**Action item:**
Copy out, from the data below, each line in which the word "will" occurs.

☆ ☆ ☆ ☆ ☆ ☆ ☆

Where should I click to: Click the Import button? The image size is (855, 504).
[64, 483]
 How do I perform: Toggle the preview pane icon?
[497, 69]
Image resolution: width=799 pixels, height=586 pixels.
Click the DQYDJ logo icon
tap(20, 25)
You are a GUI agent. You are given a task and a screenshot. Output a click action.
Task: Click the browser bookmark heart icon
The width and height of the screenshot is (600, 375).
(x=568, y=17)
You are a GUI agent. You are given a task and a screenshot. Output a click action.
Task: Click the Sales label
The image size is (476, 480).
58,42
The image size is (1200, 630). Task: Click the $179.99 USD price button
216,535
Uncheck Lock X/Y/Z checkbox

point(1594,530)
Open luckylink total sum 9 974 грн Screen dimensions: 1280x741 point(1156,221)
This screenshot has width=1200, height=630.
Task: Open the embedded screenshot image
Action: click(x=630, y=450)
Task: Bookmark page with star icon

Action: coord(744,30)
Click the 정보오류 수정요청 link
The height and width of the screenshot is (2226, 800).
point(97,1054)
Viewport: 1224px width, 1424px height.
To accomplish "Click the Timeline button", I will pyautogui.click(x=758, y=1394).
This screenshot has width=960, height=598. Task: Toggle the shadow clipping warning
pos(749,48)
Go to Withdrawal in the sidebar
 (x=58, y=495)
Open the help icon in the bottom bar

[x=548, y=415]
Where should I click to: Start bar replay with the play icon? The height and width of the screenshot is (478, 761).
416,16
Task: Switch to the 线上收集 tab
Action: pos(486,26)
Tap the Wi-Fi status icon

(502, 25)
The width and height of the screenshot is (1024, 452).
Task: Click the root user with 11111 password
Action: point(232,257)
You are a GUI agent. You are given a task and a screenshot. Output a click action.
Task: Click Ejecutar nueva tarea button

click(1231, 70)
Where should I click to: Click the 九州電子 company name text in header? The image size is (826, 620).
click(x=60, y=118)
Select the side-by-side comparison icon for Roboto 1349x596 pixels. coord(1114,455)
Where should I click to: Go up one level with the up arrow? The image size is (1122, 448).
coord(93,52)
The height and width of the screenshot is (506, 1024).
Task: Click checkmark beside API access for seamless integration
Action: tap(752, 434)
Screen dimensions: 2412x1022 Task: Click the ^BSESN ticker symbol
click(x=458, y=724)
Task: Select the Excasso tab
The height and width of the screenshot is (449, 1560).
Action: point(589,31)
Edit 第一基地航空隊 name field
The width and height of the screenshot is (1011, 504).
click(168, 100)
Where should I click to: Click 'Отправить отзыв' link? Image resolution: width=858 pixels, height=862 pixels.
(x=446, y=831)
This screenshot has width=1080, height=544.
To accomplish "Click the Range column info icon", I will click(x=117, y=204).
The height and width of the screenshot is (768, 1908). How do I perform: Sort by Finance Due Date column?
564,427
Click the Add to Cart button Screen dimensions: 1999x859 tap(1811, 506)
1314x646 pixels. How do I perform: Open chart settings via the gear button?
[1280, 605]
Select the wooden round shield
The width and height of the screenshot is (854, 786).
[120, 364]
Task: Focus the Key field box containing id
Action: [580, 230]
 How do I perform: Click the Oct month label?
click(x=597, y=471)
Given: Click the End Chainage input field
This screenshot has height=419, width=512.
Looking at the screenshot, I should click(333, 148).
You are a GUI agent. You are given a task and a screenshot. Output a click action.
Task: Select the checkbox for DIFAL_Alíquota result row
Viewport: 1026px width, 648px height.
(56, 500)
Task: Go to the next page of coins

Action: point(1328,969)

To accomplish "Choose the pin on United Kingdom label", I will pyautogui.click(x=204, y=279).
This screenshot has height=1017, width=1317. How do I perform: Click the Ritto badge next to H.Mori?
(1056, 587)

☆ ☆ ☆ ☆ ☆ ☆ ☆

**Solution for this problem:**
To accomplish "Click the Timeline button", I will pyautogui.click(x=758, y=1394).
To accomplish "Click the Range column info icon", I will click(x=117, y=204).
To accomplish "Choose the pin on United Kingdom label", I will pyautogui.click(x=204, y=279).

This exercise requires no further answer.